▸ **LIST OF TASKS**
a) Answer these from the Chandrashekar Rao biography, one answer per line, marked like the questions:
(i) What degree did Rao earn, and from which university?
(ii) What post did he hold in N. T. Rama Rao's cabinet, and during which years?
(iii) On what date did he resign as Deputy Speaker?
b) From the Chandrashekar Rao biography, extract word for word the part that opens with the words containing "In the elections" and closes with "returned as MPs.".
— Start of DOCUMENT SEGMENT —
Kalvakuntla Chandrashekar Rao (born 17 February 1954), often referred to by his initials KCR, is an Indian politician serving as the first and current Chief Minister of Telangana since 2 June 2014. He is the founder and leader of the Bharat Rashtra Samithi, a state party in India. He is known for leading the Telangana movement to achieve statehood for Telangana. Previously, he served as the Union Minister of Labour and Employment from 2004 to 2006. He represents Gajwel constituency in the Legislative Assembly of Telangana. Rao took oath as the first Chief Minister of Telangana in 2014 and was re-elected for the second term in 2018.

Early life 

Chandrashekar Rao was born to Raghava Rao and Venkatamma on 17 February 1954 in Chintamadaka village near Siddipet of present-day Telangana. Rao has 9 sisters and 1 elder brother. He attained a MA degree in Telugu literature from Osmania University, Hyderabad.

Early political career

Congress Party 
Rao started his career with the Youth Congress Party in Medak district.

Telugu Desam Party 
Rao joined the Telugu Desam Party (TDP) in 1983 and contested against A. Madan Mohan and lost that election. He won four consecutive Assembly elections from Siddipet 1985 and 1999. From 1987 to 1988, he worked as Minister of Drought & Relief in Chief minister N. T. Rama Rao's cabinet. In 1990, he was appointed TDP convener for Medak, Nizamabad, and Adilabad districts. In 1996, he worked as Transport minister in Chief minister Nara Chandrababu Naidu's cabinet. He also served as the deputy speaker of the Andhra Pradesh Assembly from 2000 to 2001.

Telangana movement

On 27 April 2001, Rao resigned as Deputy Speaker, TDP Party as well. He asserted that the people of the Telangana region were being discriminated and believed that separate state is the only solution. In April 2001, he formed the Telangana Rashtra Samithi (TRS) Party (renamed to Bharatiya Rashra Samithi) at Jala Drushyam, Hyderabad to achieve Telangana statehood.
In the elections of 2004, Rao won the Siddipet state assembly constituency and also the Karimnagar Lok Sabha constituency, both as a TRS candidate. The TRS fought the 2004 general elections in alliance with the Indian National Congress with a Promise of Congress Party to give Telangana State and Rao was one of the five TRS candidates who was returned as MPs.
— End of DOCUMENT SEGMENT —
— Start of DATASET EXTRACT —
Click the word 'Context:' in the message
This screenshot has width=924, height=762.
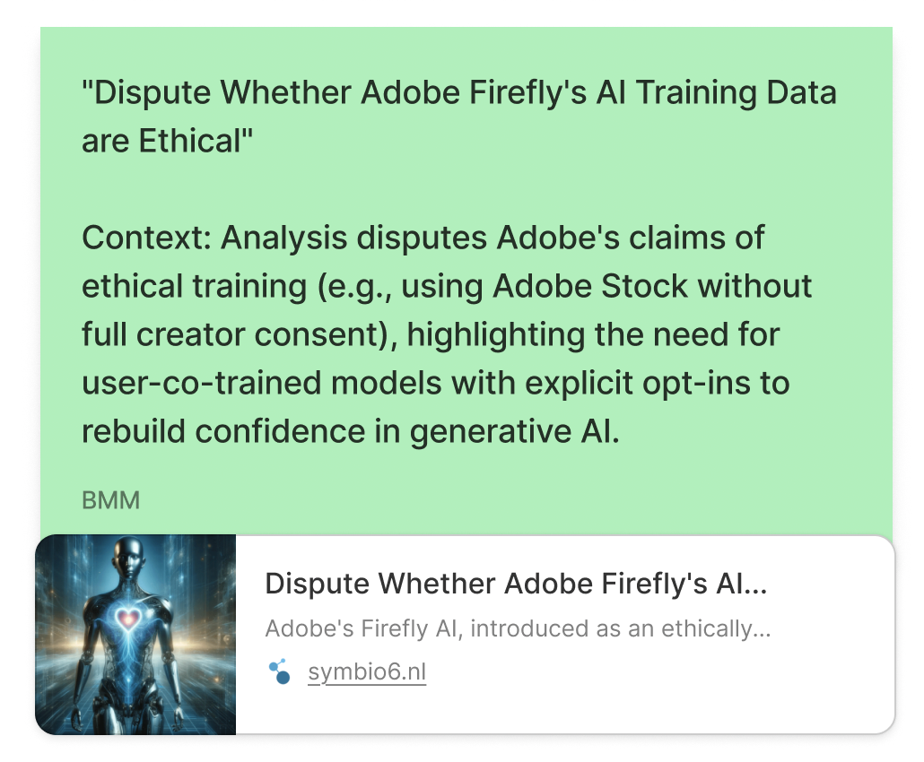click(146, 238)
— End of DATASET EXTRACT —
▸ **EXERCISE ANSWERS**
a)
(i) An MA in Telugu literature, from Osmania University, Hyderabad.
(ii) Minister of Drought & Relief, from 1987 to 1988.
(iii) 27 April 2001.

b)
In the elections of 2004, Rao won the Siddipet state assembly constituency and also the Karimnagar Lok Sabha constituency, both as a TRS candidate. The TRS fought the 2004 general elections in alliance with the Indian National Congress with a Promise of Congress Party to give Telangana State and Rao was one of the five TRS candidates who was returned as MPs.